Project Almanac (2015)
Certified: 106 minutes
Directed by: Dean Israelite
Starring: Jonny Weston, Sofia Black D’Elia, Sam Lerner, Allen Evangelista, Virginia Gardner, Amy Landecker, Gary Weeks, Michelle DeFraites, Patrick Johnson, Gary Grubbs
KRS Releasing Ltd

Time travel has always been tricky business and in Project Almanac all the tricks and perils are on show. David (Jonny Weston) is a science wizard and has just been accepted into MIT.

His joy is shared by those around him, including his younger sister Chris (Ginny Gardner) and his nerdish friends Adam and Quinn (Allen Evangelista and Sam Lerner). However, he needs to find the funds to get in.

He thus goes through his father’s stuff which has been stored in the attic since he passed away. There he finds a video camera with footage of David’s birthday when he was still seven.

Upon examining the video, David sees a mirror and in its reflection he sees himself in his teenage years just as he is at present.

David’s father had been doing work for the Defence Advanced Research Projects Agency and when he starts to search intensively with the help of his sister and friends, they find more papers and also an engine that looks like a time machine but which needs quite an amount of power.

The group realise that they have a discovery on their hands. They rope in Jessie (Sofia Black-D’Elia), a girl on whom David has a crush and who has a hybrid car that has batteries strong enough to power up the time machine’s engine. They decide to go back in time for three objectives: win the lottery, Quinn getting a better mark in his chemistry grade and payback on a bully.

When they go back to the Lollapalooza festival, David realises he had a chance with Jessie and he blew it. Thus, instead of travelling in a group, he goes back solo and makes amends. When he returns to the present, he discovers that Jessie is now his girlfriend but the changes made have led to a very different present.

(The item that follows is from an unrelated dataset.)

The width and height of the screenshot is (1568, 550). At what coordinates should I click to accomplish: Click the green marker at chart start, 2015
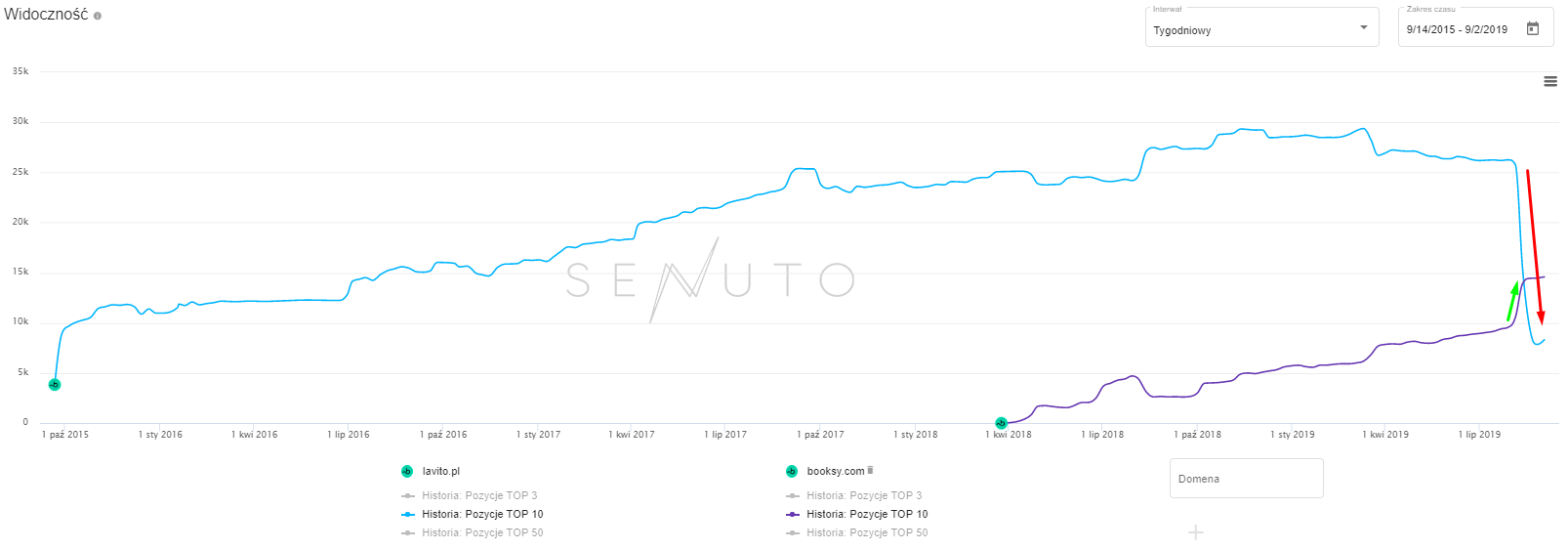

The more he tries to arrange things, the more everything goes downhill.

Project Almanac is a combination of found footage, time travel and teen-oriented plot. It succeeds more than one would have thought possible. The fact that producer Michael Bay did not meddle so much in this film’s making and his over-the-top signature marks are thankfully absent, adds to the film’s benefit.

The film instead focuses on the teenagers and it portrays them quite realistically. It presents time travel issues in an intelligent manner even though the loopholes of the genre are difficult to avoid, but the film as a whole makes sense in its setting, execution and structure.

From the cast, Weston is a revelation: he emits both charisma and likeability as he goes through the time travel motions with increasing despair and urgency. This ends up being very crucial as with every time travel jump, the problems increase and the audience will want to have someone with whom to associate and he is the ideal vehicle for this.

Where for many other films, the found footage genre has become repetitive, here it works. There is a sense of discovery with every new scenario that unfolds as opposed to simply delivering another low-budget shock. The special effects that accompany such sequences are well carried out and are not there simply for the sake of showing off or as eye candy.

The most recent movie I can compare Project Almanac to is Chronicle (2012), which had however focused on super-heroics. Here it’s interesting to listen and hear the teen discussions. These geeks are self-aware and their references and homage to Hollywood presentations of time travel are mandatory and happily welcome.

With each ripple effect of time travel, there is an increase in energy, urgency and eye-opening revelations which make Project Almanac an unusually gripping affair.